3. Voting Rights. Except as required under the General Corporation Law of the State of Delaware, the Series A Preferred Stock shall not be entitled to any voting rights.

 

4. Conversion Rights.

 

4.1 Each share of Series A Preferred Stock shall automatically convert, without any action on the part of the holder, into 1,000 fully paid and nonassessable shares of Common Stock of the Company (the “Conversion Rate”), upon the consummation by the Company and closing (the “Effective Time”) of an acquisition, reverse merger or similar transaction which would require the filing with the Securities and Exchange Commission of a Current Report on Form 8-K pursuant to Item 2.01 thereof (the “Automatic Conversion Event”).

 

4.2 The Company shall give the holders of the Series A Preferred Stock written notice of the occurrence of the Automatic Conversion Event within ten days after the Effective Time (the “Automatic Conversion Notice”).

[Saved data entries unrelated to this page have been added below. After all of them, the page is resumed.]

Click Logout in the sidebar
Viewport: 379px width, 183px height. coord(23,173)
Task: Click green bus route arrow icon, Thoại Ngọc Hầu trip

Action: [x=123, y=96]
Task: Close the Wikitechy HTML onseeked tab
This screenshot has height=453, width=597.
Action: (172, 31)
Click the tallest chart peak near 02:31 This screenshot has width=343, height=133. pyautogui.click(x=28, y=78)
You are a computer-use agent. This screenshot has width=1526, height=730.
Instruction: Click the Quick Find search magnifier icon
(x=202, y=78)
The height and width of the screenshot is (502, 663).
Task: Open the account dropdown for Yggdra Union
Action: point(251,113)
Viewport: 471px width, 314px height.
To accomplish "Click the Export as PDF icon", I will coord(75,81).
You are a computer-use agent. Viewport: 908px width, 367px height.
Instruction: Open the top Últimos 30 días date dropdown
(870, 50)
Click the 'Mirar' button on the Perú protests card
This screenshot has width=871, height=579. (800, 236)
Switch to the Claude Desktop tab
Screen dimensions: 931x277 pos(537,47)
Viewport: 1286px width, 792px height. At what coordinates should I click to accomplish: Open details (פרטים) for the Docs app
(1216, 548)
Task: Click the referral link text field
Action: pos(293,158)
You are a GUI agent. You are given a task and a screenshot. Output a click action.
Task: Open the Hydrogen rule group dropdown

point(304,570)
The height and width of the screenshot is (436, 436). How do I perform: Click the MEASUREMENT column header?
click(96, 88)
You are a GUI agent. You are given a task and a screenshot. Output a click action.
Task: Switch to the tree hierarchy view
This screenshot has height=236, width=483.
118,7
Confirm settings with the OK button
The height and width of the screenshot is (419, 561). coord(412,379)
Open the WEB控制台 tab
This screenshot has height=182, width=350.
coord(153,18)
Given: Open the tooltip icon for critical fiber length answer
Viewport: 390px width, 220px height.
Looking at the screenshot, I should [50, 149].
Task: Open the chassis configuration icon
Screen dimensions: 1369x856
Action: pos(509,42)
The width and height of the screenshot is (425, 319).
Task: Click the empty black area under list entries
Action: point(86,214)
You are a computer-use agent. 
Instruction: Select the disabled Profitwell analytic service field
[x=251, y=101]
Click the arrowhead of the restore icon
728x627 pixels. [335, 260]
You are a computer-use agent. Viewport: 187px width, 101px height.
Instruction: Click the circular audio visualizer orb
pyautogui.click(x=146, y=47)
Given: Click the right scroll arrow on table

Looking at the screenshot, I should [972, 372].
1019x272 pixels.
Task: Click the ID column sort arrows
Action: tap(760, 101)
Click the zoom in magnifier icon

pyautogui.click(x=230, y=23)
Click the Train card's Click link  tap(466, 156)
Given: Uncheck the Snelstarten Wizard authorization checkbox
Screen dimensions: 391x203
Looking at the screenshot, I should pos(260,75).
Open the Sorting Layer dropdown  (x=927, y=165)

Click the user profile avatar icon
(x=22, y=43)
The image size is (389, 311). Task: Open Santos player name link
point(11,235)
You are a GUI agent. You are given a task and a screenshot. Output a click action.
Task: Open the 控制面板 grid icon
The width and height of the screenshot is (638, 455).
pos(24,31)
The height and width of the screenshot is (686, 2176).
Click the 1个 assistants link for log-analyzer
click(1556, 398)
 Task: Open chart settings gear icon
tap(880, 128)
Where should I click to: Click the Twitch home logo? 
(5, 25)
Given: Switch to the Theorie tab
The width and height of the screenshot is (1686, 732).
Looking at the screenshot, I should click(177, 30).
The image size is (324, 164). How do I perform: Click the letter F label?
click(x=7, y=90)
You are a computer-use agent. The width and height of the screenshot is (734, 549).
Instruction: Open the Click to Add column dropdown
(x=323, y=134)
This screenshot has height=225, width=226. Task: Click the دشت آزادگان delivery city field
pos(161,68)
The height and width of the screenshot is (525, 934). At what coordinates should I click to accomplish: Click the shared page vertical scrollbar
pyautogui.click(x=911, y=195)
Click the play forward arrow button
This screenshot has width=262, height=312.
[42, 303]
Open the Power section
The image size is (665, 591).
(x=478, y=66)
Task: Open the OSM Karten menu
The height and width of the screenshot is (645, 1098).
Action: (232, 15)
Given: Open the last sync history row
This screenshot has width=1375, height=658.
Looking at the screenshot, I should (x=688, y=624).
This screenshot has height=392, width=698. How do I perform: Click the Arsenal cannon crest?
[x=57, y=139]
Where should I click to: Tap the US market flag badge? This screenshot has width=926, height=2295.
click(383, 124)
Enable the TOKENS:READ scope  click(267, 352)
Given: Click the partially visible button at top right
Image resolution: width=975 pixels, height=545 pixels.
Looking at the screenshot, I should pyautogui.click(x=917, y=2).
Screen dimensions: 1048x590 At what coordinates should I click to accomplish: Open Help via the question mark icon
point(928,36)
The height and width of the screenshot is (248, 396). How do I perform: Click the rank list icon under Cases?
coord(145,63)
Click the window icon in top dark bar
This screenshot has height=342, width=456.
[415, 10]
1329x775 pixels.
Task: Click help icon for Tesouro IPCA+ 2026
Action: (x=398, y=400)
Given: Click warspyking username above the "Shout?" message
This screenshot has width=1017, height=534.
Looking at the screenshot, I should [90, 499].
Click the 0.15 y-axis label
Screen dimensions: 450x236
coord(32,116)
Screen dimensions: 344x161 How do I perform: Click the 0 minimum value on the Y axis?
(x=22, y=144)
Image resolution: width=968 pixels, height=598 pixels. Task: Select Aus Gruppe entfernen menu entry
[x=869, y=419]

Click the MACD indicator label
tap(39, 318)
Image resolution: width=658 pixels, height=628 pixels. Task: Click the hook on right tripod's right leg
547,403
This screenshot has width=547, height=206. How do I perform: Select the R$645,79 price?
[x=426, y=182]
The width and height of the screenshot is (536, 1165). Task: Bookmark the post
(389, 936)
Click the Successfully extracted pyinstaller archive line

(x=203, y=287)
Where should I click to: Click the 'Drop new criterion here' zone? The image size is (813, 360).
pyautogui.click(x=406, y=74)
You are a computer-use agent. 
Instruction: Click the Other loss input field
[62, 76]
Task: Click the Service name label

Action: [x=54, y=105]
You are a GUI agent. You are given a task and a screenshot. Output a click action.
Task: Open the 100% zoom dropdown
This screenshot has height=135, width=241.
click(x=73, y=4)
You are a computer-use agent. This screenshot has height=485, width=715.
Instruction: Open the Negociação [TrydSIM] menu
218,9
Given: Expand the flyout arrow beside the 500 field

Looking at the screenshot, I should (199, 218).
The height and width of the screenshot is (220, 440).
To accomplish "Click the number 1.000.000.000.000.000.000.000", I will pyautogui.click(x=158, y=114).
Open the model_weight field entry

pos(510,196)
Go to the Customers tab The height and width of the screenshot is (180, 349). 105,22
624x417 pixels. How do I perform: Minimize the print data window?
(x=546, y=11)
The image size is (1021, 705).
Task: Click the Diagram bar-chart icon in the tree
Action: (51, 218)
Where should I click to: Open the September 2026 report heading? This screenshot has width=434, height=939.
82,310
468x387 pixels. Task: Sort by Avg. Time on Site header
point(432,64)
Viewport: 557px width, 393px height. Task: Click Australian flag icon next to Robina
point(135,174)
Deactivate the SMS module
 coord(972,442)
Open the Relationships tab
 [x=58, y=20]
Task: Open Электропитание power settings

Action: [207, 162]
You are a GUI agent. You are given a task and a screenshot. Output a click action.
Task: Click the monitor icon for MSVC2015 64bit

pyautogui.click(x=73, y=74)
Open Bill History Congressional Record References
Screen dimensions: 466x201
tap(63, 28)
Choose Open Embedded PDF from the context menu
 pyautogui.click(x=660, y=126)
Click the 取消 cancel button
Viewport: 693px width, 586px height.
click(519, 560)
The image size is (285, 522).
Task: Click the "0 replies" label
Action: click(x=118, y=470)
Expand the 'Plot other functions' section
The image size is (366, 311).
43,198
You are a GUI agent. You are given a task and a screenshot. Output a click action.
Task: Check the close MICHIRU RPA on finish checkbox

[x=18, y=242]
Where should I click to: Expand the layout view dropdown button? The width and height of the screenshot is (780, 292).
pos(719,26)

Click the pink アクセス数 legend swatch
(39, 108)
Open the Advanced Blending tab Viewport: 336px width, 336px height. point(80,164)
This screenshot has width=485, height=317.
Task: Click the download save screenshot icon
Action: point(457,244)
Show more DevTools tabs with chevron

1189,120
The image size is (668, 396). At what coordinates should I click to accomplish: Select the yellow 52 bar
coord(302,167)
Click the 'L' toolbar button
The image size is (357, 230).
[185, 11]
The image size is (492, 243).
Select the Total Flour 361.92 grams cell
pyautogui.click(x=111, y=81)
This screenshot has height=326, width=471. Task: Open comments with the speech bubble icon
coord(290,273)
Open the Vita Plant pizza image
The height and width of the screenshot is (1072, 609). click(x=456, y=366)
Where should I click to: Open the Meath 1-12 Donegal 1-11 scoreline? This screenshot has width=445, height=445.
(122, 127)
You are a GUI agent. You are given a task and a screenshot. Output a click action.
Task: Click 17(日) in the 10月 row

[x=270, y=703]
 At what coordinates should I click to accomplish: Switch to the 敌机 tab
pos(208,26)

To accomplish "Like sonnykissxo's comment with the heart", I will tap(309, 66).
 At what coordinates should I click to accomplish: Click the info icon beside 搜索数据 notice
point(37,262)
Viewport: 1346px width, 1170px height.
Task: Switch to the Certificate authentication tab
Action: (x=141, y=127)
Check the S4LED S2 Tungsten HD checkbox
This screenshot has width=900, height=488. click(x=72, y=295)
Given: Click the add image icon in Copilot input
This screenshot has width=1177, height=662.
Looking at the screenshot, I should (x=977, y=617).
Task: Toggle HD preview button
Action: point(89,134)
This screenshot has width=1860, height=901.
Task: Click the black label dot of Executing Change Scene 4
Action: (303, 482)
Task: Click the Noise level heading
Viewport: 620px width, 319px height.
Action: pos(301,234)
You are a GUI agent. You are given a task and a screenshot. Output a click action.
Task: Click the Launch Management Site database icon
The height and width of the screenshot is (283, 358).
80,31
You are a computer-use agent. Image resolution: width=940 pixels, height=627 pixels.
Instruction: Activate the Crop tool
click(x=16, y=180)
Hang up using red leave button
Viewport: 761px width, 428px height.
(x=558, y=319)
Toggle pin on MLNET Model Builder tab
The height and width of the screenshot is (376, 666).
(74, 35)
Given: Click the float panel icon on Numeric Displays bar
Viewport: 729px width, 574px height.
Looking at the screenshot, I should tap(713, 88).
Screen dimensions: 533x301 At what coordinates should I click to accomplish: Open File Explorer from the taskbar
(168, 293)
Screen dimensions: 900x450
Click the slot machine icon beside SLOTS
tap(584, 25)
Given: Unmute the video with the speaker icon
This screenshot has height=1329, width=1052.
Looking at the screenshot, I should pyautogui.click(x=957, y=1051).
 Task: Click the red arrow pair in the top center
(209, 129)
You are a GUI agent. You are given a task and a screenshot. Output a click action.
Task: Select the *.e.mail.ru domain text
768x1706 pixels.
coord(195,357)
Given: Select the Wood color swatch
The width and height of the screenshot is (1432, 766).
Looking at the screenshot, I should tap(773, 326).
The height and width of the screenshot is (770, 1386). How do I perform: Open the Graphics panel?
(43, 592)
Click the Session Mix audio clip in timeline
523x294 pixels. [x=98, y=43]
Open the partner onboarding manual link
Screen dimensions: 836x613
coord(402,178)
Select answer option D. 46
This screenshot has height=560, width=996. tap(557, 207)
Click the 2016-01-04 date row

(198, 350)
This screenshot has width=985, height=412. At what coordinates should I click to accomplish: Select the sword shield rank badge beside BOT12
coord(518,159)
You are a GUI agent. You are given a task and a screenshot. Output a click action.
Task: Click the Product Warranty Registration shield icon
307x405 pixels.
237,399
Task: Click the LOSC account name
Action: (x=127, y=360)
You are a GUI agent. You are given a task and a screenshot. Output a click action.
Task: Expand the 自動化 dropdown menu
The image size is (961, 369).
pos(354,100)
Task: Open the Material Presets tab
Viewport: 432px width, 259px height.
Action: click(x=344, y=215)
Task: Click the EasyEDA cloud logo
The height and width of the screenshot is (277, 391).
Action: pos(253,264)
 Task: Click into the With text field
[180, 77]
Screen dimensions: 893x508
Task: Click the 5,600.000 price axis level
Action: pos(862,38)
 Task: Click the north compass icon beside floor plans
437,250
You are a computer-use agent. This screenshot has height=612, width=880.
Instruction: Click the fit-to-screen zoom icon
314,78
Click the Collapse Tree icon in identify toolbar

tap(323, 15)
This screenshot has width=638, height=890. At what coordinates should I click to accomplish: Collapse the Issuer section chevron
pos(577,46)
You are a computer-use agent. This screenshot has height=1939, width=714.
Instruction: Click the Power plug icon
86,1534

The Automatic Conversion Notice shall be sent by first class or registered mail, postage prepaid, to each record holder of Series A Preferred Stock at such holder’s address last shown on the records of the transfer agent for the Series A Preferred Stock (or the records of the Company, if it serves as its own transfer agent). Upon receipt of the Automatic Conversion Notice, each holder of shares of Series A Preferred Stock shall surrender his, her or its certificate or certificates for all such shares to the Company at the place designated in such notice, and shall thereafter receive certificates for the number of shares of Common Stock to which such holder is entitled.

 

4.3 Following the Effective Time, all outstanding shares of Series A Preferred Stock shall be deemed to have been converted into shares of Common Stock, which shall be deemed to be outstanding of record, and all rights with respect to the Series A Preferred Stock so converted, including the rights, if any, to receive notices and vote (other than as a holder of Common Stock) will terminate, except only the right of the holders thereof, upon surrender of their certificate or certificates therefor, to receive certificates for the number of shares of Common Stock into which such Series A Preferred Stock has been converted. If so required by the Company, certificates surrendered for conversion shall be endorsed or accompanied by written instrument or instruments of transfer, in form satisfactory to the Company, duly executed by the registered holder or by his, her or its attorney duly authorized in writing. As soon as practicable after the Effective Time and the surrender of the certificate or certificates for Series A Preferred Stock, the Company shall cause to be issued and delivered to such holder, or on his, her or its written order, a certificate or certificates for the number of full shares of Common Stock issuable on such conversion in accordance with the provisions hereof.

 

4.4 All certificates evidencing shares of Series A Preferred Stock required to be surrendered for conversion in accordance with the provisions of this Paragraph 4 shall, from and after the Effective Time, be deemed to have been retired and cancelled and the shares of Series A Preferred Stock represented thereby converted into Common Stock for all purposes, notwithstanding the failure of the holder or holders thereof to surrender such certificates on or prior to such date. The Company may thereafter take such appropriate action (without the need for stockholder action) as may be necessary to reduce the number of authorized shares of Series A Preferred Stock accordingly. The Company shall not be under any obligation to issue fractional shares or payments in lieu of fractional shares.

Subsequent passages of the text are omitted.